Referring now to FIG. 2 , a schematic drawing of a switch mirror 2 in an actuated state is shown. The mirror 2 is actuated by the back and forth movement of an array of scratch drive actuators 21 , embedded in a translation plate 22 , towards and away from the mirror 2 . Rotatable actuation of the mirror occurs as the translation plate 22 is connected to the mirror 2 by a pair of push rods 25 through a number of modified interleaved hinges constituting hinge joints 24 . Further, the mirror 2 is anchored to the silicon chip substrate 4 at the end closest to the actuators 21 by a number of micro-fabricated hinges 23 . Thus, when the actuators 21 , embedded in the translation plate 22 , move towards and away from the mirror 2 , the mirror 2 rises and falls accordingly. In this manner then, the design efficiently translates the movement of the micro-actuators to a rotation of the mirror.

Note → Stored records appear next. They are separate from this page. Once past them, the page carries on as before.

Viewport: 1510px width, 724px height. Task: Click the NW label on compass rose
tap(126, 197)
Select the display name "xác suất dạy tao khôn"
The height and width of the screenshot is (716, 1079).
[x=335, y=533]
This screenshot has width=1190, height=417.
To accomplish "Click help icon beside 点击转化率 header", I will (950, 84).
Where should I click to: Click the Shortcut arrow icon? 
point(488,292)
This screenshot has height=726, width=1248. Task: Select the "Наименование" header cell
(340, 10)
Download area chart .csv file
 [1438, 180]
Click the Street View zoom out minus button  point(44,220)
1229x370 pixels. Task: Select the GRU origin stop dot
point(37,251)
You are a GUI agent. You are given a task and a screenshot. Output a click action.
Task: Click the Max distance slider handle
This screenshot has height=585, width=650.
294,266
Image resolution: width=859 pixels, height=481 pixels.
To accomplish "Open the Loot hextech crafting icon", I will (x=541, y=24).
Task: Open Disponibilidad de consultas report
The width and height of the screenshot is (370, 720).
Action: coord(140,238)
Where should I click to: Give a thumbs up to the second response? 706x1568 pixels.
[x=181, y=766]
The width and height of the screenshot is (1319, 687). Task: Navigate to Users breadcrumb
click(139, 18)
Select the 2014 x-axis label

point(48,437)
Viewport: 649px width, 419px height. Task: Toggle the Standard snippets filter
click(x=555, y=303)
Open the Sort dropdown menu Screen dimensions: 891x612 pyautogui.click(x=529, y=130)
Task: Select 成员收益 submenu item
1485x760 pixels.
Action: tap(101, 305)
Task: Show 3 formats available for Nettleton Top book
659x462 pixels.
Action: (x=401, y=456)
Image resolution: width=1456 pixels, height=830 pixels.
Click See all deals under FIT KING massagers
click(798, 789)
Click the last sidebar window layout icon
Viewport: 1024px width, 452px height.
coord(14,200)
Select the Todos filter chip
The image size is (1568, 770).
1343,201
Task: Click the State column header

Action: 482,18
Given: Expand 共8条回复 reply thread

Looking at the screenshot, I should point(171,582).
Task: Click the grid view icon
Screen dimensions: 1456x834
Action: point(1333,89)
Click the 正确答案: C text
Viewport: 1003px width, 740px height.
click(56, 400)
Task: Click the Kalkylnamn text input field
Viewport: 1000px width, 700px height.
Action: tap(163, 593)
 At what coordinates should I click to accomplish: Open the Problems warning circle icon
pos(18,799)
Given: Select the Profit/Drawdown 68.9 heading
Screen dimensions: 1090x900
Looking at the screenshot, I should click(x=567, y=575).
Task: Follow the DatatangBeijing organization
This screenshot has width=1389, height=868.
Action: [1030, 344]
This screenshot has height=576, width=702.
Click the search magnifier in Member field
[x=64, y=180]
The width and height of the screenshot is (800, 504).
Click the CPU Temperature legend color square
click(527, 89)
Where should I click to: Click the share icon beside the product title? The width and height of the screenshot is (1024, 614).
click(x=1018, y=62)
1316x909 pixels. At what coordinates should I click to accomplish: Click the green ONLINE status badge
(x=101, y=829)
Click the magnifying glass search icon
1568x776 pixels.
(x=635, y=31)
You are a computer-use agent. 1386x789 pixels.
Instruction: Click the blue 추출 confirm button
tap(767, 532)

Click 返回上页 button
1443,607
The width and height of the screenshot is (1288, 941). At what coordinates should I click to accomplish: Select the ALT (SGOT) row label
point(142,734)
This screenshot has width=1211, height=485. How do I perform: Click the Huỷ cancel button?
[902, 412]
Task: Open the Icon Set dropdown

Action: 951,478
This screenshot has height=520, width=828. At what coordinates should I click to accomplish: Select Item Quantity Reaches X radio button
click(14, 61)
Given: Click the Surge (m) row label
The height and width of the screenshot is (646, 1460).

Referring now to FIG. 3 , a top-view photograph of an 8×8 free-space micro-machined optical switch 10 is shown. The whole switch matrix occupies a chip area of only 1×1 cm 2 . FS-MOS chips utilizing mirrors of the above-described structure have been fabricated using well known Multi-User MEMS fabrication Processes (MUMPs). Such fabrication can take the form of: epitaxial layers consisting of one Si 3 N 4 layer for insulation; three polysilicon layers, one for ground-plane purposes (poly-0) and two for mechanical structures (poly-1 and poly-2); two phosphosilicate glass layers for use as sacrificial material; and one gold layer for use in fabricating electrical contacts and mirror coatings. The mirror 2 and the translation plate 22 are built on the second polysilicon (poly-1) layer and anchored to the silicon substrate 4 through hinges 23 and guiding rail structures (not shown) built on the third polysilicon layer (poly-2). The scratch drive actuators 21 are L-shaped polysilicon plates formed on poly-2. The hinge joints 23 consist of interleaved poly-1/poly-2 structures and are connected to the pushrods 25 built on poly-2. After the epitaxial growth, the sacrificial material is selectively etched by immersing the device in hydrofluoric acid, thus releasing the mechanical structures from the silicon substrate 4 .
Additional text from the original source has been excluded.